··· Exercise material ···

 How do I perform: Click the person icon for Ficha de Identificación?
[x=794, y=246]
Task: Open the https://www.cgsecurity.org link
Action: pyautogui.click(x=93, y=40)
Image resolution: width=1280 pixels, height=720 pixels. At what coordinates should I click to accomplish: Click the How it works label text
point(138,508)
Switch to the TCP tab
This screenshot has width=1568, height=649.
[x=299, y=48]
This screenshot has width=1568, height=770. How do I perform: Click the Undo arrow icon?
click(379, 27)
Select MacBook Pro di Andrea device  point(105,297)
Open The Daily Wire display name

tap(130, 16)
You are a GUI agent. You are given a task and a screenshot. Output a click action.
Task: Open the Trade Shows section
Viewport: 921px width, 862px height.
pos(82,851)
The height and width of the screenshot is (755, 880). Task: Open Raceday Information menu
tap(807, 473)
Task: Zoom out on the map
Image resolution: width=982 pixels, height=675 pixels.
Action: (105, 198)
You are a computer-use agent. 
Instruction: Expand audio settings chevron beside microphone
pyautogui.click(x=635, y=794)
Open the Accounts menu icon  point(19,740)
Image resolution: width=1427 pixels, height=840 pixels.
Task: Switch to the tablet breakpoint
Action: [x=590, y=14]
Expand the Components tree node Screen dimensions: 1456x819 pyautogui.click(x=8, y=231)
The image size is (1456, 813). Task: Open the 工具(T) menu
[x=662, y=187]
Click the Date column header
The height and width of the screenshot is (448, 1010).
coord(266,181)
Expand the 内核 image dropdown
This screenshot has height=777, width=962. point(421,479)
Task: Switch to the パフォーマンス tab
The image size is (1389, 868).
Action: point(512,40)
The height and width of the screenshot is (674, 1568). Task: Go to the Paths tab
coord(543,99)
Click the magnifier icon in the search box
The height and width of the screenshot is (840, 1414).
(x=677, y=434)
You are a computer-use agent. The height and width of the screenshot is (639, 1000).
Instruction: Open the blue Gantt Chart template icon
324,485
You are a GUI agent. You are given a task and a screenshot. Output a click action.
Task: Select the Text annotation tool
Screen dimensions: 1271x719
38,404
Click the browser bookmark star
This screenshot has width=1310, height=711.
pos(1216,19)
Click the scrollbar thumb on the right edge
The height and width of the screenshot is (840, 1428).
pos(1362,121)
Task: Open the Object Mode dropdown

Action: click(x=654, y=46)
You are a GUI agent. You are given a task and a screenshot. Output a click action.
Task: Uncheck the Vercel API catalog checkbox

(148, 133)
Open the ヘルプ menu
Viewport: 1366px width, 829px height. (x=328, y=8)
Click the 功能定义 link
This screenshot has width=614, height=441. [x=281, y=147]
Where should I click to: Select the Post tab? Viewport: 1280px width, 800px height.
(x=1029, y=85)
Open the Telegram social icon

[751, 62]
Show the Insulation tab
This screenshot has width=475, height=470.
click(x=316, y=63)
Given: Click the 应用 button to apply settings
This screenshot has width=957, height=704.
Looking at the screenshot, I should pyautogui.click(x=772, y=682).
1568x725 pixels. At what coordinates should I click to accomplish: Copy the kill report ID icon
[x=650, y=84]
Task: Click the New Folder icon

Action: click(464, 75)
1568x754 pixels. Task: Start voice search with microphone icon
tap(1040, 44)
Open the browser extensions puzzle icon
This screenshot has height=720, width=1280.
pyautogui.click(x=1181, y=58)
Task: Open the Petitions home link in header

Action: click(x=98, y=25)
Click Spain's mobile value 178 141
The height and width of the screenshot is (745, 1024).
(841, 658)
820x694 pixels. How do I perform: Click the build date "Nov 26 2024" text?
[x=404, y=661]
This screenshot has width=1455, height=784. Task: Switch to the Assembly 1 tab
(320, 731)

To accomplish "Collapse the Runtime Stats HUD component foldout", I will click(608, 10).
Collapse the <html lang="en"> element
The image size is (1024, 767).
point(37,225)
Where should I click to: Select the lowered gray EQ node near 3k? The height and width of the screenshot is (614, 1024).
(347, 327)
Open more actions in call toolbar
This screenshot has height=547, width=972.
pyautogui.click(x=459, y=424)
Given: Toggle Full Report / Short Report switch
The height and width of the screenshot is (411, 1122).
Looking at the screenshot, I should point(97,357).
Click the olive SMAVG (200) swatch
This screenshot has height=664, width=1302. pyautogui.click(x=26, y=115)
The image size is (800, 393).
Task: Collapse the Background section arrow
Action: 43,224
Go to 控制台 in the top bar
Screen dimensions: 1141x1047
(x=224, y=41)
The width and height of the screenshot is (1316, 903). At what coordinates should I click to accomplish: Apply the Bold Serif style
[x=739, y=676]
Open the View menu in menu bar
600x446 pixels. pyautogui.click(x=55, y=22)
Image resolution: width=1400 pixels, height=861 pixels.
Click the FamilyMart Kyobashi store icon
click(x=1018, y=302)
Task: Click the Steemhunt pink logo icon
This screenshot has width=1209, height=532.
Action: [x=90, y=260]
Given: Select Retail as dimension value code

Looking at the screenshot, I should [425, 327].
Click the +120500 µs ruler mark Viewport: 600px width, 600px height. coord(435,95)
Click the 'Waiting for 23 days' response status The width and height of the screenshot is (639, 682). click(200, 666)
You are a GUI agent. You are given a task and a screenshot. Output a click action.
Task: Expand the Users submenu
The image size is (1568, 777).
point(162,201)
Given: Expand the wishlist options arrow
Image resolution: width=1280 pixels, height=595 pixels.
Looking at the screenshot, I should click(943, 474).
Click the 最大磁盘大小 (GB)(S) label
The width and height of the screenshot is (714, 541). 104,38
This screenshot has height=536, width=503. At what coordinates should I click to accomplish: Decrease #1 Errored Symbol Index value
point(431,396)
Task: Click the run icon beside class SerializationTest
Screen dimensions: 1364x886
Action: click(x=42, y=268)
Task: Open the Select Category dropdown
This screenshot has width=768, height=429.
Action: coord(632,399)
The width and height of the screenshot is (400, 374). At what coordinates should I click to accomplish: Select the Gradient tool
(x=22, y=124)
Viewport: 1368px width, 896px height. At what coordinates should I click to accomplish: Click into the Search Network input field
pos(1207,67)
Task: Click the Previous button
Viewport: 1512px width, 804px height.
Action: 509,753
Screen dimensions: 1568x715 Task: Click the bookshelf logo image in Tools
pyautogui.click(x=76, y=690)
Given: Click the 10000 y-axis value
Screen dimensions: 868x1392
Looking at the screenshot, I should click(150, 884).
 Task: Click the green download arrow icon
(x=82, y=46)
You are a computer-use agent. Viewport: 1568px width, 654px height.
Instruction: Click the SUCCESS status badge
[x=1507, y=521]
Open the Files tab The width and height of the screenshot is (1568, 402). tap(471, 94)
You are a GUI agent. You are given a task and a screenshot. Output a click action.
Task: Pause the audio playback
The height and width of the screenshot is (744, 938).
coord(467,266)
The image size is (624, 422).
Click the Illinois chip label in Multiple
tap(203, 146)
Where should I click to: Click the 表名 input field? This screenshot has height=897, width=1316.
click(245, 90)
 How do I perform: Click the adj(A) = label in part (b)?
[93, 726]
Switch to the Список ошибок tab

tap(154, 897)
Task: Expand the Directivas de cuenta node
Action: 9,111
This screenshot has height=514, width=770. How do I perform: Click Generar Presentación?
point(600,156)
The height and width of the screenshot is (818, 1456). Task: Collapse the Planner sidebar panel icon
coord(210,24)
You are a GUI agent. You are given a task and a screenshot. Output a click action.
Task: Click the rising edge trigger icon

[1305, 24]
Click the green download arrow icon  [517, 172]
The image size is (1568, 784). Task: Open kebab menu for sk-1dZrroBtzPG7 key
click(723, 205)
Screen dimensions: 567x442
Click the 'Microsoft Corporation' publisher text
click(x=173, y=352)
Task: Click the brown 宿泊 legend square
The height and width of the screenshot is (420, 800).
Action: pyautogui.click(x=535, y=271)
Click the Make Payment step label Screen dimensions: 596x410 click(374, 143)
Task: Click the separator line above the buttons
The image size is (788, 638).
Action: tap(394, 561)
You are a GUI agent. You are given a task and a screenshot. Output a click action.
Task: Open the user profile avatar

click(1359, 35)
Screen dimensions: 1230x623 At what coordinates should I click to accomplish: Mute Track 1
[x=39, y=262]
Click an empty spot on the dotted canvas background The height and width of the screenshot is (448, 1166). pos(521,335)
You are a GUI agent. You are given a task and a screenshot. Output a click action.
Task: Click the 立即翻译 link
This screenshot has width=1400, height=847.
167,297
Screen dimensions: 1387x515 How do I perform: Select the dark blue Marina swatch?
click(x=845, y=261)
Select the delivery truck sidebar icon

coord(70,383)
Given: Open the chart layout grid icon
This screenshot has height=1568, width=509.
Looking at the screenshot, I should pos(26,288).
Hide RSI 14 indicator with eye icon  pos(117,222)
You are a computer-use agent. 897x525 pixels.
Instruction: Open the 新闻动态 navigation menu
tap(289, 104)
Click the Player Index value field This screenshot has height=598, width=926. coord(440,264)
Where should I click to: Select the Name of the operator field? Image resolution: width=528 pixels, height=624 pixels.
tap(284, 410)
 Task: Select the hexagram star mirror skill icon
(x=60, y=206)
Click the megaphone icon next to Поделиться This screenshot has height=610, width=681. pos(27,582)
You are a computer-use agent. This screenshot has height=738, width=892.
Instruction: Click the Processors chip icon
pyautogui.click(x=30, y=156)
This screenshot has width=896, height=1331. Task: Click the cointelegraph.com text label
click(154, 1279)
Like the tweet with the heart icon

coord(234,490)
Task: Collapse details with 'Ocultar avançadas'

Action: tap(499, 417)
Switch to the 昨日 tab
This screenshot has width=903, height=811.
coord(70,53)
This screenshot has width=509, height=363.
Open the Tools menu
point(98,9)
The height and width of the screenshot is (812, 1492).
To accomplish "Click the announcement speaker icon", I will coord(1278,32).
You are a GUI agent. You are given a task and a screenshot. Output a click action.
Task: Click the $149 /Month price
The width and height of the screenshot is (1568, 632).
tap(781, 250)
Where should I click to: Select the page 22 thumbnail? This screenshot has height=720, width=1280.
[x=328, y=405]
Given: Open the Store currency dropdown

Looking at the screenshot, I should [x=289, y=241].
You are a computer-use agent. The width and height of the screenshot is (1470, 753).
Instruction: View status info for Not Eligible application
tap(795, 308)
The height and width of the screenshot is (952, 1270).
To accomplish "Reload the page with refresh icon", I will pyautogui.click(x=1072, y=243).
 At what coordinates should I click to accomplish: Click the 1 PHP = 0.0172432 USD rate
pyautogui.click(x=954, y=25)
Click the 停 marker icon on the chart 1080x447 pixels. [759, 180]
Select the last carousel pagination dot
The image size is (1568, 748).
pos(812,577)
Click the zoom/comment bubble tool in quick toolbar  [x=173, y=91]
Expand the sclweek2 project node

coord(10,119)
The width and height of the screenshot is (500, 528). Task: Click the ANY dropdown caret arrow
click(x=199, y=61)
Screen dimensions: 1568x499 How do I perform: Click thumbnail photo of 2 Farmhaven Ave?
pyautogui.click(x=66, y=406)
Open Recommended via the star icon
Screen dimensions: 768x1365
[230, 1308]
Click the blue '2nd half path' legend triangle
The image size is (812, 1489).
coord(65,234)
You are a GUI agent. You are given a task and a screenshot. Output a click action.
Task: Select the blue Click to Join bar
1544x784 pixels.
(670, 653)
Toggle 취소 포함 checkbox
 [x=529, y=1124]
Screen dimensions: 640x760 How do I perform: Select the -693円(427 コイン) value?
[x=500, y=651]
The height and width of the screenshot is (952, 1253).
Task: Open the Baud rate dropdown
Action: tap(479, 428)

···

**What the task requires**
Report every line of the rows above that contains the string "edge".

**Task solution**
Click the scrollbar thumb on the right edge
Task: Click the rising edge trigger icon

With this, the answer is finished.